Using the mind over matter

By the time Liz Luya finished a 250-kilometre race across the Gobi desert last June, the worn-out mother of three felt dizzy with excitement.

"It was a strenuous walk of about 10 hours a day for a week. I got very bad blistered feet and was walking in a huge amount of pain. But I finished it," says the former senior human resources (HR) professional with the Economist Group who now runs a HR consulting and coaching firm.

She says the experience taught her about the strength of the mind. "I can tell people from my own experience that when you put your mind to something, you will find a way to achieve it."

Originally from Britain, Luya was relocated to the Hong Kong office of the Economist Group in 1997. In 2002, to recuperate from the stresses of her working life, she took a sabbatical and joined a fitness retreat in Africa where she met her future husband.
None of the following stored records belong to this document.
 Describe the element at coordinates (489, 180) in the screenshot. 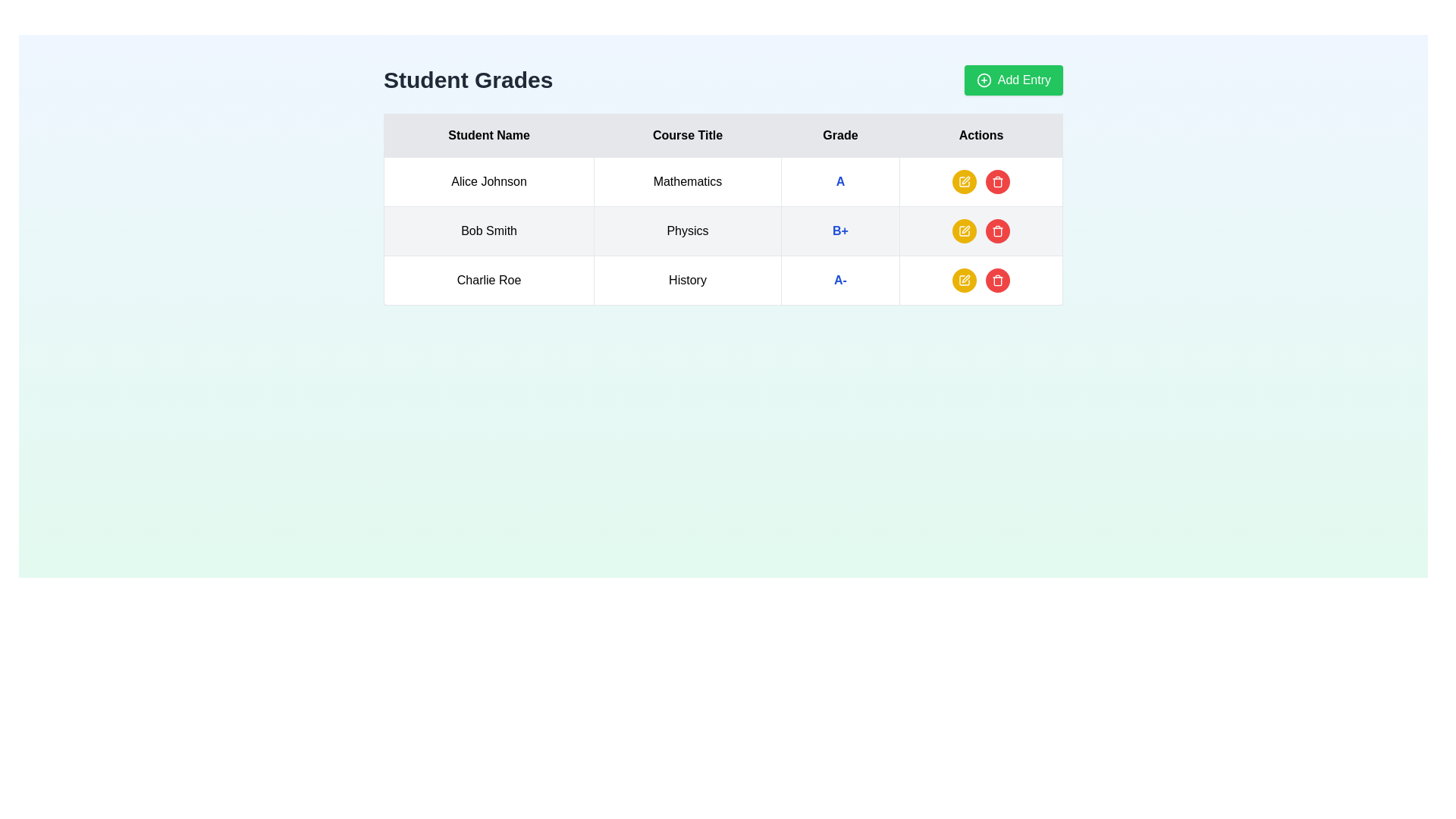

I see `text displayed in the first row and first column of the table under the header 'Student Name', which represents the name of the first student` at that location.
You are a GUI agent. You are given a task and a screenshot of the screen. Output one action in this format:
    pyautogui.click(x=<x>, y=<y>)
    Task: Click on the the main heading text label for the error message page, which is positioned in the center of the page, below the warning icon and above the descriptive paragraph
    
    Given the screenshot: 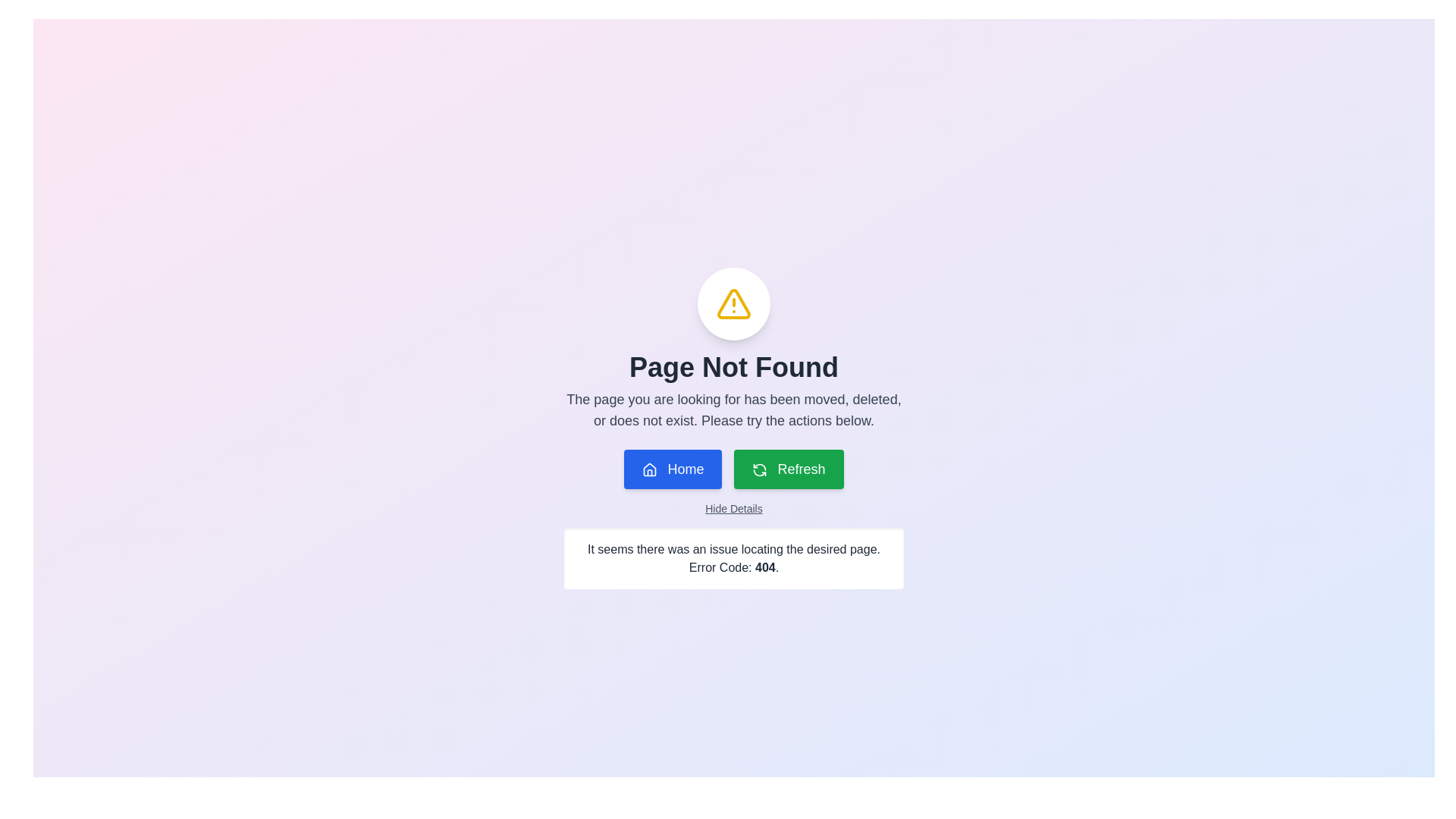 What is the action you would take?
    pyautogui.click(x=734, y=368)
    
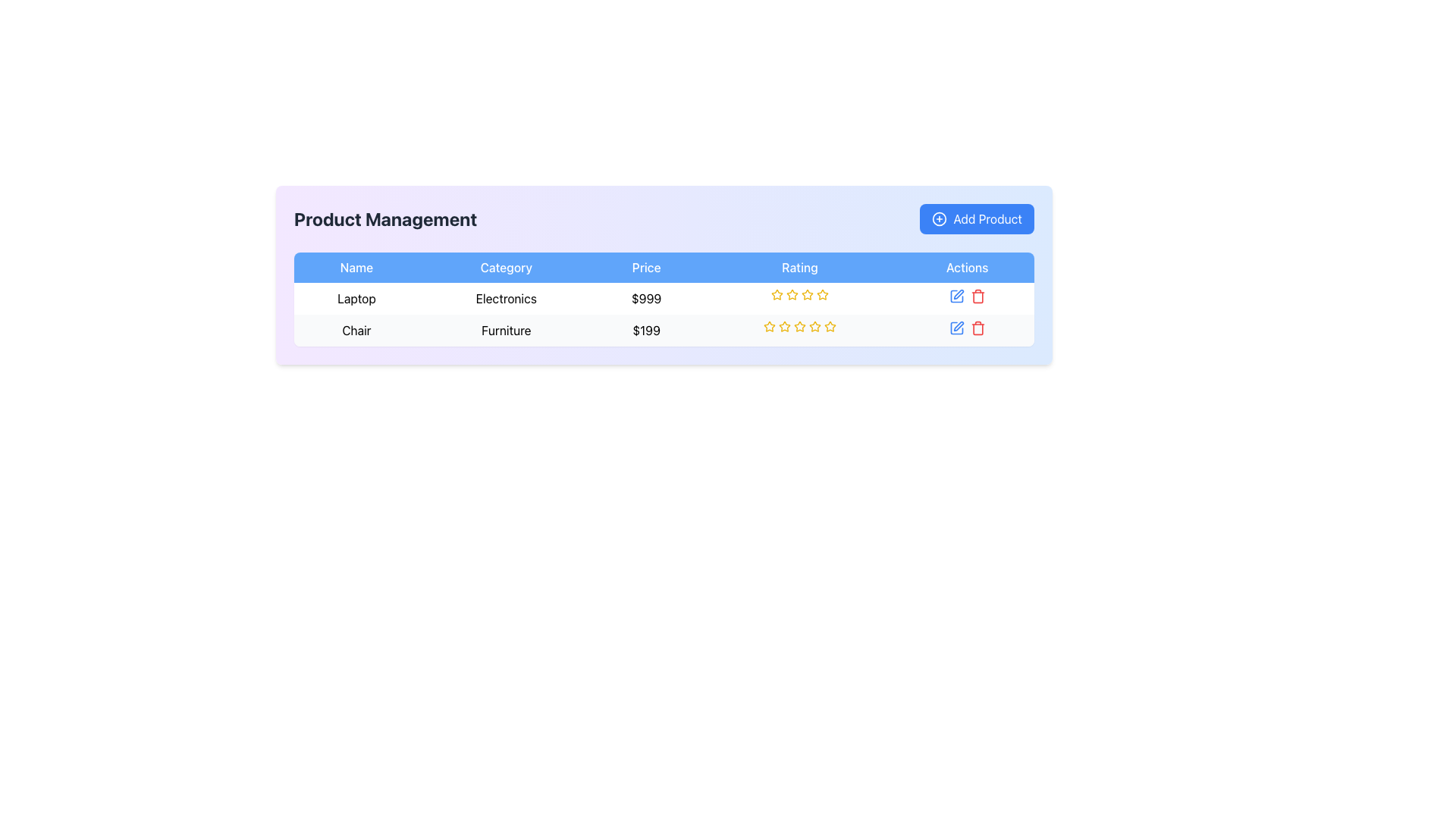 This screenshot has width=1456, height=819. What do you see at coordinates (385, 219) in the screenshot?
I see `the title text element that serves as a heading for the section, which is located at the top-left corner of the interface, adjacent to the 'Add Product' button` at bounding box center [385, 219].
A year later their first son was born.

"At that point I was 39. I had given up hope of meeting somebody so it's a great thing [to have met my husband]."

After giving birth to her third child in 2008, she decided to leave the corporate world and devote more time to her young family. She also needed time out to contemplate her next step in life. "I had a burning ambition to do something on a one-on-one basis," she says.

In the months that followed, Luya spent time with her children, started thinking about setting up her own business and took on the challenge of the Gobi march. Since returning from the race, she has been developing her business in career management, which embraces aspects from writing resumes and corporate outplacement to coaching people who want to change their lives.

Luya says some of her clients are business people who are struggling with managing their teams, while others are trying to figure out what they want to do in their career.

"Coaching is about helping people think through the issues and how they can reach their goals," she says. "At the back of this is the knowledge that people can do it if given the opportunity, the right tools and techniques."

Luya also coaches women executives. "I've been a corporate executive and now run my own business. I have a young family and juggle family and work. I've lived some of the issues that women face. It's about focusing on what is important and thinking why you are doing things but not others. Generally you can find the answers because you know yourself better than anybody else," Luya says.


Can-do spirit  

  • Smaller living space, and air and noise pollution cause stress in people.
  • But the can-do culture is impressive: everybody makes things happen and people here are so driven.
  • While working hours are usually long, this is changing.